Lathika George, in her book The Suriani Kitchen, writes about Missy, an Anglo-Indian lady famous in the Syrian-Christian community in Kerala in the 1940s for her cooking skills. She travelled, teaching how to make her delicacies and usually stayed in the local convent, since she was a devout Christian. One night when she didn’t respond to knocking at her door, a young nun peeped through the keyhole and “spied Missy hurriedly pulling a dress over her head, turning then to reveal she was actually a man.” What happened to Missy isn’t told, but her memory survives in her recipes which George passes on, like for instance Molaga Chertha Mooriyerchi Chops, steaks marinated in tamarind, jaggery and pepper.
Since many LGBT people live with families and can’t bring partners or friends home, restaurants and cafes become particularly important as places to meet.
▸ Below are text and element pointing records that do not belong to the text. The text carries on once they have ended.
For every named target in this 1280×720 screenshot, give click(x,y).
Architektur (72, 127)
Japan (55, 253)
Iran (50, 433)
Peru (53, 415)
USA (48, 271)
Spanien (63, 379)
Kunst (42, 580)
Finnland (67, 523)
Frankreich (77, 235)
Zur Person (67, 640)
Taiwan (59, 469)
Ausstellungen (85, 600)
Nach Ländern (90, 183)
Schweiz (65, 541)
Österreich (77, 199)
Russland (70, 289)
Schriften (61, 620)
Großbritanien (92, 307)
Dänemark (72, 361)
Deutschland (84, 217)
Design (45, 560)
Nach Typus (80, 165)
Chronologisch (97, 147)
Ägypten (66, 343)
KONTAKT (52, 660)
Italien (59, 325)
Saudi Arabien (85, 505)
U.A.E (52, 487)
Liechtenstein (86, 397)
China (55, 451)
The Gaybombay support group started off 14 years back with a group of men meeting informally in McDonald’s, which had just opened in the city. It wasn’t the fast food that was the attraction, but the fact that it was cheap, easy to access and even had a nice family vibe, that mattered for a group that wanted to show that being gay wasn’t something sleazy, but just as regular as anything else.
Over the years, many restaurants, cafes and bars have hosted LGBT meetings – United Coffee House in Delhi was one of the very first – and it was heartening to hear how one Mumbai bar, after the Supreme Court decision, waived some charges that a LGBT group owed them for the event as a sign of support. Another supportive brand was Amul which did a congratulatory hoarding after the positive Delhi High Court ruling in 2009 and a commiserating one now. But as always for LGBT people, it’s the food cooked and eaten at home that has been the most important. ‘Feeding Lesbigay Families’ is a fascinating study by Christopher Carrington that studies food interactions of gay and lesbian couples in the US to show not just how similar they are to straight couples, but also to illuminate aspects of straight relationships, like the often unexpressed inequalities in food shopping, cooking and consumption. And at the start of the essay he quotes an epigram he found in the kitchen of a lesbian family: “Life’s riches other rooms adorn. But in a kitchen, home is born.”